---
title: "AI Endpoints - Build a RAG Chatbot with LangChain"
description: "Learn how to build a RAG (Retrieval Augmented Generation) chatbot using Python, LangChain and AI Endpoints"
url: https://docs.ovhcloud.com/en/guides/public-cloud/ai-machine-learning/ai-endpoints-rag-chatbot-langchain
lang: en
lastUpdated: 2025-12-19
---
# AI Endpoints - Build a RAG Chatbot with LangChain

:::info
AI Endpoints is covered by the **[OVHcloud AI Endpoints Conditions](https://storage.gra.cloud.ovh.net/v1/AUTH_325716a587c64897acbef9a4a4726e38/contracts/48743bf-AI_Endpoints-ALL-1.1.pdf)** and the **[OVHcloud Public Cloud Special Conditions](https://storage.gra.cloud.ovh.net/v1/AUTH_325716a587c64897acbef9a4a4726e38/contracts/d2a208c-Conditions_particulieres_OVH_Stack-WE-9.0.pdf)**.
:::

## Introduction

In this tutorial, we'll show you how to build a **Retrieval Augmented Generation (RAG)** chatbot that enhances answers by incorporating your **own custom documents** into the LLM’s context.

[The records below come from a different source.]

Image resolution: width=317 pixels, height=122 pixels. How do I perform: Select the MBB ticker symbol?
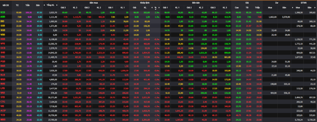pyautogui.click(x=3, y=120)
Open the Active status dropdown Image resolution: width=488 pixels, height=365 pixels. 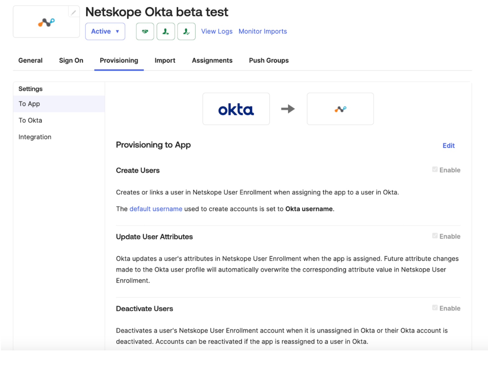click(x=105, y=31)
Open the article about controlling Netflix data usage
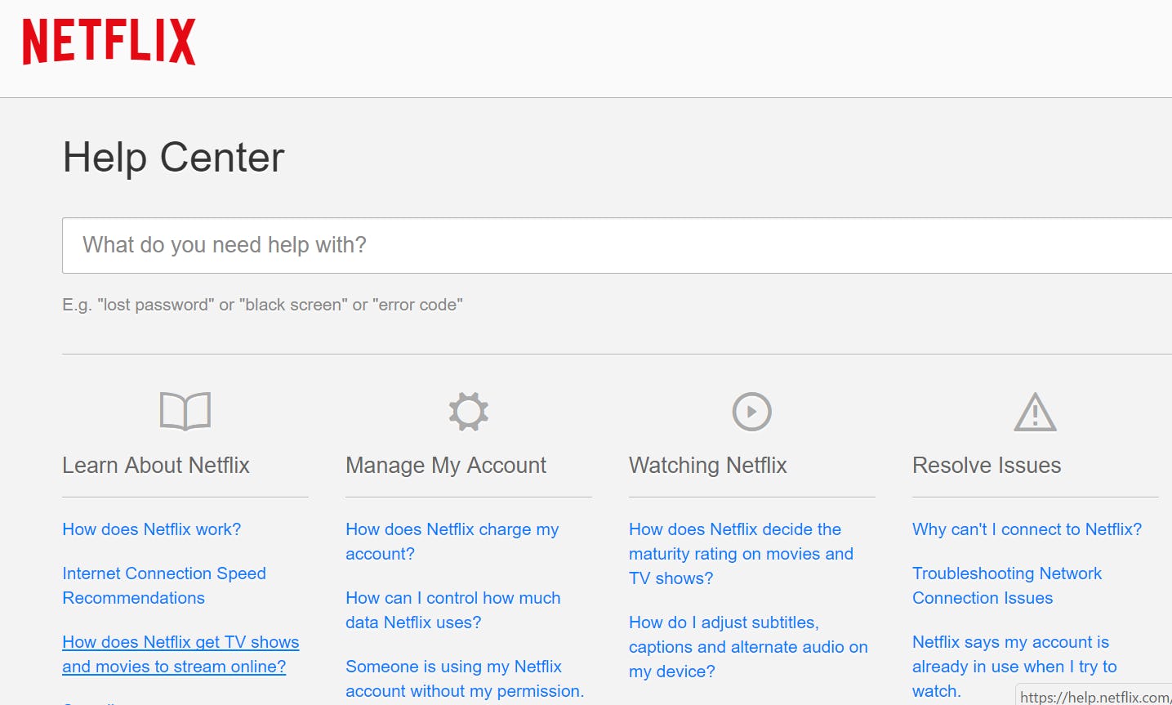Image resolution: width=1172 pixels, height=705 pixels. [453, 609]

To do this, we will use **[LangChain](https://github.com/langchain-ai/langchain)**, a powerful open-source framework that simplifies working with LLMs in both Python and JavaScript. Combined with OVHcloud **[AI Endpoints](https://www.ovhcloud.com/en-gb/public-cloud/ai-endpoints/)** which offers both LLM and embedding models, it becomes easy to create advanced, production-ready assistants.

## Definition

**Retrieval Augmented Generation (RAG)**: Instead of relying solely on a model's built-in knowledge, RAG injects your data into the prompt to improve relevance.

Here’s how it works:

- Your documents are converted into vectors using an embedding model.
- When the user asks a question, it’s also turned into a vector.
- A similarity search is performed to find the most relevant data chunks.
- These are fed to the LLM as context, enabling grounded, accurate responses.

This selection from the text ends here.